Central obesity and asthma outcomes in adults diagnosed with asthma.

J Asthma 2013 Mar 5;50(2):180-7. Epub 2012 Dec 5.

Department of Nutrition and Biochemistry, Tehran University of Medical Sciences, Tehran, Iran.

Objective: The potential role of central obesity in asthma outcomes has been examined in a few studies. The aim of this study was to examine the relationship between central obesity and asthma outcomes in a group of Iranian asthma patients.

Methods: One hundred and forty-two outpatients with asthma were studied. Central obesity was defined according to National Institute of Health (NIH) and Asian waist circumference (WC) and waist-to-hip ratio (WHR) cut-offs. Asthma outcomes including asthma control, pulmonary function, and morbidity were evaluated. The association between central obesity and asthma outcomes was studied by linear and logistic regression analyses.

Results: Linear regression analysis showed a significant association of WHR-based central obesity with forced expiratory volume in 1 s (FEV(1)) (β = -9.04; p-value = .044) and forced vital capacity (FVC) (β = -10.52; p-value = .012). Logistic regression analysis showed a significant increased risk of asthma attacks in 3 months with Asian WC-based central obesity [odds ratio (OR) = 6.31, 95% confidence interval (CI): 1.16-34.41]; emergency room (ER) visits with NIH WC-based (OR = 5.15, 95% CI: 1.36-19.55) and Asian WC-based (OR = 18.72, 95% CI: 1.92-182.63) central obesity; and hospitalization in 1 year with NIH WC-based (OR = 5.28, 95% CI: 1.28-21.84) and Asian WC-based (OR = 12.39, 95% CI: 1.29-119.53) central obesity.

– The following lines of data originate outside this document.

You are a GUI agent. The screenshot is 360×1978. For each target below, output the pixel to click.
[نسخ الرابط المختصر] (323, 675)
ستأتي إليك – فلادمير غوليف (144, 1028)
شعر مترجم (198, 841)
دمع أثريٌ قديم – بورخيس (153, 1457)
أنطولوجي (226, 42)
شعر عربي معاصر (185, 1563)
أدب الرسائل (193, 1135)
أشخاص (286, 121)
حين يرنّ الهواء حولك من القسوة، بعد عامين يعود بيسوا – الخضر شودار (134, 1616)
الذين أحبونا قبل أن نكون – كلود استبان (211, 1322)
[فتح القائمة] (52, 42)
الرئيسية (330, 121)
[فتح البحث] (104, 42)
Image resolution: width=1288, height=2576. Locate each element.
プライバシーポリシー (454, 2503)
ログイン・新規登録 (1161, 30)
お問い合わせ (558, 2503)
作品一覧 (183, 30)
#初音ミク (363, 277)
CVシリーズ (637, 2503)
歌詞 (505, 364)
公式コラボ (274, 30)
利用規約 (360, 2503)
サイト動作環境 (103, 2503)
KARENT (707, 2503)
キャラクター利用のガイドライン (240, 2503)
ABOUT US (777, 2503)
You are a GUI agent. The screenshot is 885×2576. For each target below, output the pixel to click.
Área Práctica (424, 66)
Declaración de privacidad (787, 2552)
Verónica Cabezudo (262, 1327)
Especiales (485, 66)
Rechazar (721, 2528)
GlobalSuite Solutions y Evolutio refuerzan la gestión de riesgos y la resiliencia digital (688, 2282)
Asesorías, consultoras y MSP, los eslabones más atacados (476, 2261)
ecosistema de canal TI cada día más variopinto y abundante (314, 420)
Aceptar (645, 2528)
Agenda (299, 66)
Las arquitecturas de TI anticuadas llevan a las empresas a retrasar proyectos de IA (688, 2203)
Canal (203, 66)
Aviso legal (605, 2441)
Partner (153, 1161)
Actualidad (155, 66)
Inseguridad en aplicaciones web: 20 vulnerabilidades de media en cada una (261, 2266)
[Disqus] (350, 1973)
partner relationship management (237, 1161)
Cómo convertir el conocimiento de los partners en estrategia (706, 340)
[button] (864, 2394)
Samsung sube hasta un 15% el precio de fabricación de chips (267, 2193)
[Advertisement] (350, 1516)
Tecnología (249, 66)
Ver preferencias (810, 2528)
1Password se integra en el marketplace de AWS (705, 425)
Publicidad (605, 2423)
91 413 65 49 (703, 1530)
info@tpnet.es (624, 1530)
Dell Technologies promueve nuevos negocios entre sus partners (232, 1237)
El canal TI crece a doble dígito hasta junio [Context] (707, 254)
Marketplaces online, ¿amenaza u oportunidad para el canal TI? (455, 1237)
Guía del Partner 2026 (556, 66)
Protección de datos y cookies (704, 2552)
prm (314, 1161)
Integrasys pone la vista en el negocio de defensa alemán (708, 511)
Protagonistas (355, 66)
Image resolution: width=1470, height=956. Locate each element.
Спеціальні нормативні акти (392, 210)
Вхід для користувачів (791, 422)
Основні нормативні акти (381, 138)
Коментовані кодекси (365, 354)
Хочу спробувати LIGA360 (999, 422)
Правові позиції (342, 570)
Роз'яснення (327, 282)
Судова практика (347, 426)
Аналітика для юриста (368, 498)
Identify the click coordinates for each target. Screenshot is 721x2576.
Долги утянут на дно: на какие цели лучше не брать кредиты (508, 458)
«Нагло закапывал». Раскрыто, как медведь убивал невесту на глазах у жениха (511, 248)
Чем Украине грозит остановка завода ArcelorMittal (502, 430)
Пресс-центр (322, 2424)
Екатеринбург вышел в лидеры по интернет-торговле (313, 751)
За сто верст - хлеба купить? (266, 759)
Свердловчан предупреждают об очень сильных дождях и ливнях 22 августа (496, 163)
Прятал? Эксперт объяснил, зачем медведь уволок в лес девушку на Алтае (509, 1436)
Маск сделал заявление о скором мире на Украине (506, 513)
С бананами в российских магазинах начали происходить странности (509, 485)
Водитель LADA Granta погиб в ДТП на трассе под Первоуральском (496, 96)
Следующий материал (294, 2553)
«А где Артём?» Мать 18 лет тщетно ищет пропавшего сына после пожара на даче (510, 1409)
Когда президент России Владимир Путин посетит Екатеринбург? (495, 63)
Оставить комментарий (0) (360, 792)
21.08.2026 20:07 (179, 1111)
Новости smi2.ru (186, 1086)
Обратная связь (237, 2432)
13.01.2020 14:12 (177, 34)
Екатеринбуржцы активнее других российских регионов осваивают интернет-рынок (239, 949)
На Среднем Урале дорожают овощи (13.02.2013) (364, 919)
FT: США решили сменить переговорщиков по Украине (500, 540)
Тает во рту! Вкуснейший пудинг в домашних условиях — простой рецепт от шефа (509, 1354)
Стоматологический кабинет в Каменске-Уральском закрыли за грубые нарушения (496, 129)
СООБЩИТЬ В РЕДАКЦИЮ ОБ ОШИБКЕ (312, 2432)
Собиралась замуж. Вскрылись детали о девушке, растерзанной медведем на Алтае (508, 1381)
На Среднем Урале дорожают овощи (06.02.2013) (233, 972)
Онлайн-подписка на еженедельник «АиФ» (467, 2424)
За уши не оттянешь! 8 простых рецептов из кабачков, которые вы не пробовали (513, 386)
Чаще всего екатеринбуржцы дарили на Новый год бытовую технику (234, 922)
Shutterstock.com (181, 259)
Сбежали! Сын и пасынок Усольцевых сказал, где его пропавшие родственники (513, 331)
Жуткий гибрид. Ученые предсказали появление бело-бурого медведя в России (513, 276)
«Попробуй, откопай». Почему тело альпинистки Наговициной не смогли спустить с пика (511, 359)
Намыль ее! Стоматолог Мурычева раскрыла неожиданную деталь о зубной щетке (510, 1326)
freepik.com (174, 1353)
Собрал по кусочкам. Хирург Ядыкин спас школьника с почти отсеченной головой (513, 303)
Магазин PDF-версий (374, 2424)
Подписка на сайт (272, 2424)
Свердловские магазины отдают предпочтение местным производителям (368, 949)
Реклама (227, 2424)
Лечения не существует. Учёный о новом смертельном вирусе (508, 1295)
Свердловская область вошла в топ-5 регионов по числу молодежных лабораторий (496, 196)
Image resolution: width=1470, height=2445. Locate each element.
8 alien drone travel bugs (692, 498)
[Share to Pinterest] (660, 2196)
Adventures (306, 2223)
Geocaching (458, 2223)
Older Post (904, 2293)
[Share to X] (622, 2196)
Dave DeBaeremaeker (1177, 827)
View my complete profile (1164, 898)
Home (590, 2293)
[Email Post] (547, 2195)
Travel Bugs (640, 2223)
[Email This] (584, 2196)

Conclusions: Our study shows that the Asian WC-based central obesity is a better predictor of asthma morbidity. The results of this study emphasize, when studying the relationship between asthma control and obesity, the importance of selecting the proper definitions for asthma control or central obesity and appropriate cutpoints. Further study in this field using other asthma control and quality of life questionnaires is warranted.